Tuesday 20 December 2016

JAGO STONE - THE AMERICAN CONNECTION - PART 2

Just over a week ago, I posted the first part of the story of Jago's American Connection and I introduced Becky Bender from South Dakota and John Michael Adamski from Washington State as my new primary sources in my cyberspace research into the life and works of Jago Stone. Yesterday evening, a third primary source introduced herself by email from across the Atlantic - but more of that in Part 3. It can be very exciting, can't it, this shrinking of boundaries and experience of the world as a global village.

In this blog, as promised in Part 1, I will share more news about Jago and his paintings that I have learned from messaging John Michael on Facebook. In Part 1, I explained that John Michael had shared with me seventeen pictures of paintings that Jago had painted and were now part of  his  father's art collection. Pictures of the painting of George Washington's ancestral home - Sulgrave Manor - featured in that blog.

Here in Part 2, are pictures of five other paintings that comprise the artwork revealed in these seventeen pictures. First, Jago's depiction of a view that has caught the imagination of so many tourists - the Cotswold village of Lower Slaughter.


'Lower Slaughter, the Cotswolds'  -   Jago Stone (1977)


And now another popular view, this time looking towards the bridge at Henley-on-Thames. John Michael explained that Jago painted one of these paintings when he was sharing a coach trip with




American ladies from the airbase taking a scenic route through the neighbouring countryside. Was this the painting that came out of that journey? Or was it one of the other four?

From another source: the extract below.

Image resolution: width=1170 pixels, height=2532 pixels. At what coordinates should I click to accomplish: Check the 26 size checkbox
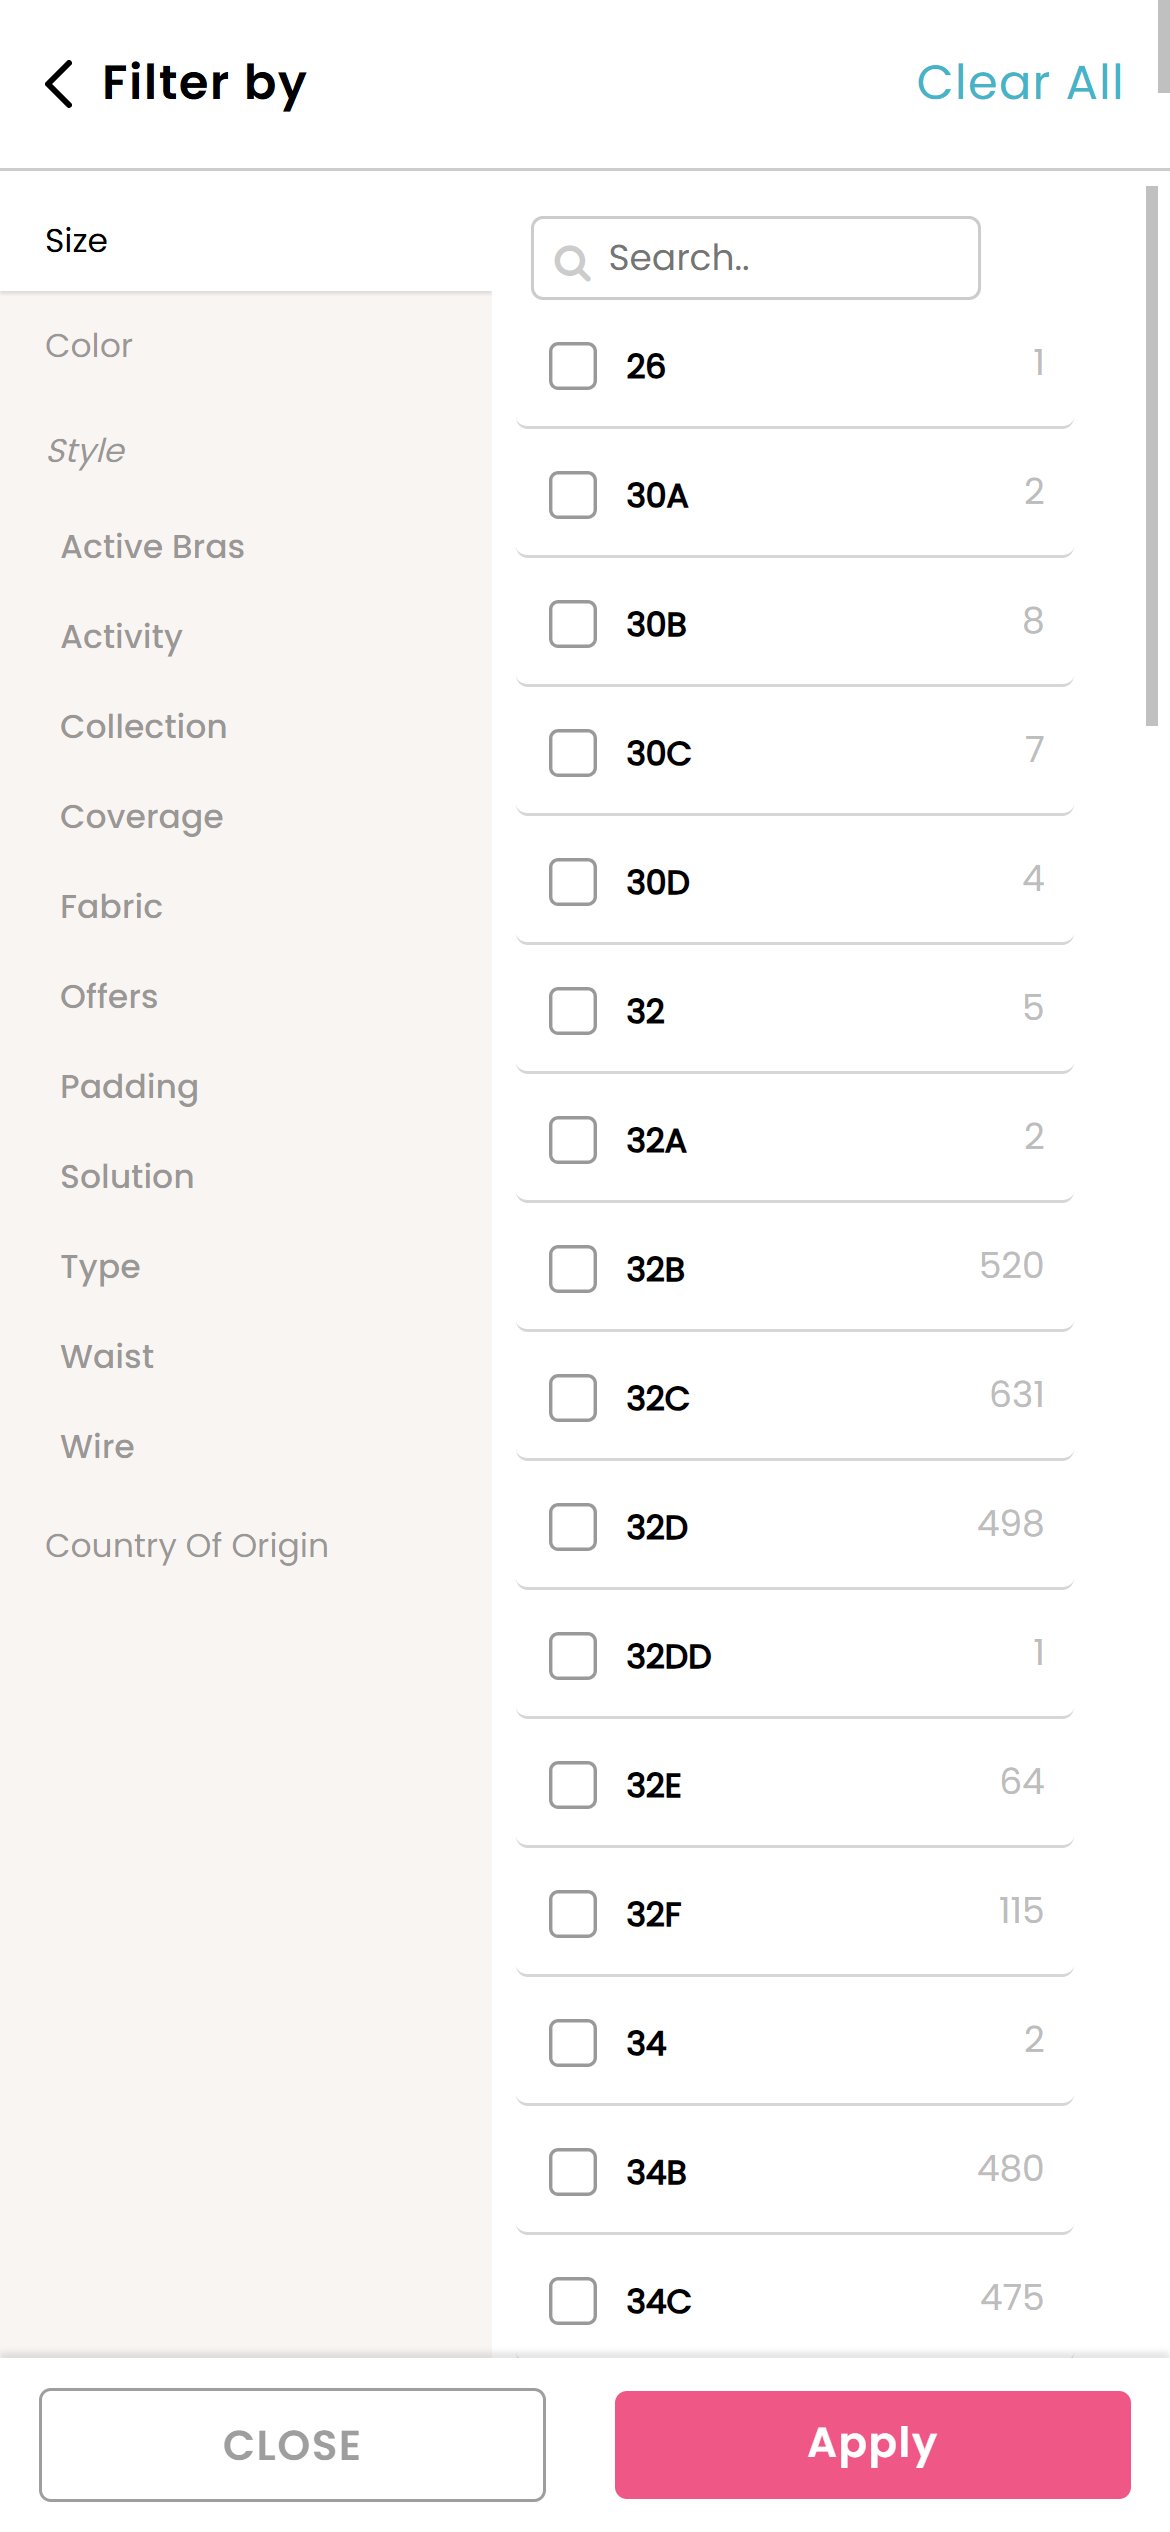pyautogui.click(x=573, y=366)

'Henley-on-Thames' - Jago Stone (1977)


John Michael  also related another story from the family archive of Jago memories. It was the day that the family were leaving their family rented home on the USAF airbase at Upper Heyford. John Michael's father, John "Adam" Adamski who was then a serving Lieutenant-Colonel in the USAF, had commissioned Jago to paint the view from (or of?) this rented home as a keep-sake memory that John "Adam" could take back  across the Pond to his American home in Philadelphia. Jago worked for several hours to produce the work, refreshing himself from time to time with sips from the bottle of whisky that had come as part-payment for his work, along with a fiver. Everyone was very content with the deal and the outcome. I don't yet know which of the paintings is that actual work - but they are all worthwhile  and interesting examples of Jago's talent. The first depicted below is of an idyllic scene - on a 'High Summer' day  - and evidently close to Worcester on the edge of the Cotswolds.

'High Summer, near Worcester'  -  Jago Stone (1978)



The second picture's location is as yet unclear to me:



The third picture has a title and inscription that I haven't yet been able to fully transcribe but what is clear is  that it was painted 'for Elkie & Adam' in 1976.




I hope you have enjoyed this excursion through the American side of the Jago art world. More will follow! (I've since revised this post to portray the last two pictures more successfully - and John Michael has been in touch to say that his father will be explaining more about the collection.)